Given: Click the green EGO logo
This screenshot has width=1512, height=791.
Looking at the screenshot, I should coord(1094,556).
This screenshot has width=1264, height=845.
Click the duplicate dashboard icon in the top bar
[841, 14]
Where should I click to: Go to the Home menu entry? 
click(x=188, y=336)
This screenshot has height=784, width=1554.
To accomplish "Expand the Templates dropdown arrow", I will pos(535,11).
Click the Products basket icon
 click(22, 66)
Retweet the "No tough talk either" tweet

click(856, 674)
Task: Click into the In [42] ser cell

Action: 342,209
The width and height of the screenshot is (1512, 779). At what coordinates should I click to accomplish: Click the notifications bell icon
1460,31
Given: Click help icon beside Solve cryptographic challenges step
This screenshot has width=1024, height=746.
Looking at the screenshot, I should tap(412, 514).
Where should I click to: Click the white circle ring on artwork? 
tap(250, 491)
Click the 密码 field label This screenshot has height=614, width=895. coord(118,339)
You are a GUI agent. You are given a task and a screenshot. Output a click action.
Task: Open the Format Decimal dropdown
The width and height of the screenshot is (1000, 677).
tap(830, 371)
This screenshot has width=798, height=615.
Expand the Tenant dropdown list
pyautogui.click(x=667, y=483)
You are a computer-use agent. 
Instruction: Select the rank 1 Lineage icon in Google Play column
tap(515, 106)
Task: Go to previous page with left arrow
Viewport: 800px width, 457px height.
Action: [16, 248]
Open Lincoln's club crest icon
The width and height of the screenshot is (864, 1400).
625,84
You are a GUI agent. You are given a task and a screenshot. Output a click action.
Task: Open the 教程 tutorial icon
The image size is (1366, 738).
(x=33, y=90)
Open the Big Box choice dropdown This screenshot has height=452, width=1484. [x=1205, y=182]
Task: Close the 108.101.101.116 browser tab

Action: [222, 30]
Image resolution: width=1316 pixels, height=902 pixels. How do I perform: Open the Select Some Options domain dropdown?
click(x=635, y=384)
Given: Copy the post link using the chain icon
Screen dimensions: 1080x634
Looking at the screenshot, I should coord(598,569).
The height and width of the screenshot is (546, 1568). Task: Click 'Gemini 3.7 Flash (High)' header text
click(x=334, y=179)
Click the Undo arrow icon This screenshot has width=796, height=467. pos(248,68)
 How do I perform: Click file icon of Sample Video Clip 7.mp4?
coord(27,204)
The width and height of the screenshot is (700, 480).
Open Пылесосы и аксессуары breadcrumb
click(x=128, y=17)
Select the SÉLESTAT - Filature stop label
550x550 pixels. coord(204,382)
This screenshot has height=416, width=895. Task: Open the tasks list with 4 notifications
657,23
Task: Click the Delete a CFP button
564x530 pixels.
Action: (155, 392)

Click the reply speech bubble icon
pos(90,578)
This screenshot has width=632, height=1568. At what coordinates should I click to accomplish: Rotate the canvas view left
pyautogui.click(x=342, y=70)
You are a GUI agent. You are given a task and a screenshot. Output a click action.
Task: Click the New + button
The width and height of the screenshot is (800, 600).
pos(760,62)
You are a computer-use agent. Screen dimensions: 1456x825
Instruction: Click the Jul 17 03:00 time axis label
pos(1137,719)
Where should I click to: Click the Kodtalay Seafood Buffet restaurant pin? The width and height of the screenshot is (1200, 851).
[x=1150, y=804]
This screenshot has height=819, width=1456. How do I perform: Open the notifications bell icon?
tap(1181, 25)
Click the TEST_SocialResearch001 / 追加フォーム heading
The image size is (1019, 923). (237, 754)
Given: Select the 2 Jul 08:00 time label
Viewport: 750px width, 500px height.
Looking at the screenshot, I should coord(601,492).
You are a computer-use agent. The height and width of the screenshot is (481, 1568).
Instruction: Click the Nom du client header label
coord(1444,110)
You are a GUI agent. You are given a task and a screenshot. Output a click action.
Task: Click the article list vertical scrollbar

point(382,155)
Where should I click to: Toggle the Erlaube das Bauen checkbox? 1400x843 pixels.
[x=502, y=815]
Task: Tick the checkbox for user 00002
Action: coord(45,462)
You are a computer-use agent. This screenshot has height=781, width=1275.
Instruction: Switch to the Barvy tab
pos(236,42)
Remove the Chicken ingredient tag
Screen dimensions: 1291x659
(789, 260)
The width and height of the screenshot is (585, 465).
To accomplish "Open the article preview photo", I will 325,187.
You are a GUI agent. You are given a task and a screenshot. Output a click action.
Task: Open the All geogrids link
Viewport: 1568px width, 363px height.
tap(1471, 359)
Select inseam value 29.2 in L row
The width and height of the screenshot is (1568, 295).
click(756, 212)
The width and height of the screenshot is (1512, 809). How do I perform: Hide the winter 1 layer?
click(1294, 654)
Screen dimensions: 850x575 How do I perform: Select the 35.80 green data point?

_EXERCISE DIRECTIONS_:
Extract, from the listing above, every line where the string "green" occurs.

_WORKED SOLUTION_:
Given: Click the green EGO logo
Screen dimensions: 850x575 How do I perform: Select the 35.80 green data point?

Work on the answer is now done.